When rumors of infidelity emerge during a five-month diplomatic trip Philip takes without the queen, he can only focus on how the officials who run the royal household boss him around.
"Giving me lists. Sending me instructions. Can you imagine anything more humiliating?" Philip whines to Elizabeth.
"Yes," she says, as reporters surround the royal yacht, speculating about cheating and divorce. "As a matter of fact, I can."
This is all taking place while Britain is fighting over the Suez Canal and the prime minister is dealing with health problems that force him to leave the country for three weeks. So the royal marriage, which we already know survives this crisis, seems a little less important.
But The Crown soon takes a turn toward a powerful run of episodes. In one, a British aristocrat and magazine publisher named Lord Altrincham challenges Elizabeth to prove the monarchy remains relevant in a post-war world by being more accessible and modern.
"Spend time with normal people ... average people, working people," urges Altrincham, who would later renounce his own title in a challenge to England's class system. "Make it more inclusive and egalitarian. Let normal people get to know you, too."

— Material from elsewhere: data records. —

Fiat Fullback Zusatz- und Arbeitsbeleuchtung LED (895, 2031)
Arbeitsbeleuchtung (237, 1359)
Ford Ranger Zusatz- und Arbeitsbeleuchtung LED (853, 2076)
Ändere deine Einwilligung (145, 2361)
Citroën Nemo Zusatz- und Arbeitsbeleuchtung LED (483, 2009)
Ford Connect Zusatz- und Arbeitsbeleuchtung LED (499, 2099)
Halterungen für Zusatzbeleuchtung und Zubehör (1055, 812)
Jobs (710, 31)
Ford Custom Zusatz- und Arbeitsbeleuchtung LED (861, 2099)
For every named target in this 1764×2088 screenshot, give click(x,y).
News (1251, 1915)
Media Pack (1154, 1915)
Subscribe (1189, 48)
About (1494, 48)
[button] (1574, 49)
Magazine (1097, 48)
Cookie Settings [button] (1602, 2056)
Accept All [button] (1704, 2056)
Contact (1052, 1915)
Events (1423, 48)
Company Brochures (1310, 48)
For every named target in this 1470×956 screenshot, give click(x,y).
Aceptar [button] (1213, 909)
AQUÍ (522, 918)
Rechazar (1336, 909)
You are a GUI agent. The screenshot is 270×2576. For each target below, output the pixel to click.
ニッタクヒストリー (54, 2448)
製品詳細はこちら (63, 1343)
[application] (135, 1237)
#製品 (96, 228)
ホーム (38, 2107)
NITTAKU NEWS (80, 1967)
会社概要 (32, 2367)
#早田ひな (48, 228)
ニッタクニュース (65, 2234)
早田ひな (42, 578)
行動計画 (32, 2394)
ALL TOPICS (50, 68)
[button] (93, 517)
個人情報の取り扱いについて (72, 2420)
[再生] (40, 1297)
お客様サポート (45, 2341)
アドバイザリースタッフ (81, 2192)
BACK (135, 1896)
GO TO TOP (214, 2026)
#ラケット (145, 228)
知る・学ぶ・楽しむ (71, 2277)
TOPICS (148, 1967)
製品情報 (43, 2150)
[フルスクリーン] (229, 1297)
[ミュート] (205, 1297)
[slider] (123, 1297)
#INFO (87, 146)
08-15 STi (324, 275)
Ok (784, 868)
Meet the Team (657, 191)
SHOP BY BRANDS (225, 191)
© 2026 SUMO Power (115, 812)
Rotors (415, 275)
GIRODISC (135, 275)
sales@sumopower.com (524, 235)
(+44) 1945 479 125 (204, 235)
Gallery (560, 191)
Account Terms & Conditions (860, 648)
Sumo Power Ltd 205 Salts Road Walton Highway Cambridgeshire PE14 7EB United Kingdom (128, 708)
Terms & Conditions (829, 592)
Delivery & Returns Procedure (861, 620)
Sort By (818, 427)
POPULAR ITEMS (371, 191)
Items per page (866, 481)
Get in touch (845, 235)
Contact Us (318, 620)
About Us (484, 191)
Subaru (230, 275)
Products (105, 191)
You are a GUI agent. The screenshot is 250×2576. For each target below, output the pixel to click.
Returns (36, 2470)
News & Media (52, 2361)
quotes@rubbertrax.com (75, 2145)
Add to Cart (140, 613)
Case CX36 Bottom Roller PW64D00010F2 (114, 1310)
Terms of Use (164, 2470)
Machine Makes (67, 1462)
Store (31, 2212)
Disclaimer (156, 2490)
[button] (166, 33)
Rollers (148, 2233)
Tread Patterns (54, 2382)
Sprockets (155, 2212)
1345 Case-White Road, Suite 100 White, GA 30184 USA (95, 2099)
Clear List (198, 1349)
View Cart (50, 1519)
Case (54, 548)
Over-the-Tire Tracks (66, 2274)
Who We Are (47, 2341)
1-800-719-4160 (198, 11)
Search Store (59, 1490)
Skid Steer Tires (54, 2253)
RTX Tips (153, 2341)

It feels as if you could draw a straight line of progress from the ideas in that scene, to the current moment: When a member of the royal family is engaged to marry a divorced, biracial woman from America.
Another episode features the Duke of Windsor, who had to abdicate the throne in 1936 to marry a divorced American woman. (how times have changed!) When the duke asks to return to a job in the English government as part of the royal family, Elizabeth must decide whether to allow it.
As the episode progresses, Elizabeth slowly discovers just how close the duke was to the Nazis and Hitler during the war. I won't drop spoilers by detailing it all here, but it is a chilling moment when she learns the full truth. The entire story is bracketed by Elizabeth pondering the limits of forgiveness as demanded by her faith, eventually consulting evangelist Billy Graham to sort through her feelings.
Dexter alum Michael C. Hall pops up as John F. Kennedy in a wonderful episode. It shows how international acclaim for Jackie Kennedy intimidated — and eventually angered — Elizabeth so much that she flew to Ghana, determined to prove her relevance by persuading that country's ruler to reject communism.
Hall's take on Kennedy's trademark Boston accent is kinda horrible. But the episode — which connects the Kennedys' troubled marriage to Jackie acting out in a way that spurred Elizabeth to defy her government and take action in Ghana — is exactly the kind of storytelling that turns The Crown into transcendent drama.
The best episodes here are layered and complex; they juggle questions of whether a good marriage is possible among people in this orbit, how a family's history can shape children and their parents and how forgiveness has its limits. Occasionally, they end with photos showing the actual events and people fictionalized in the series, often with poignant effect.
So, at long last, I understand just how amazing a triumph The Crown is, at least in its second season — exposing the fitful evolution of a family which continues to represent one of the most compelling institutions in the world.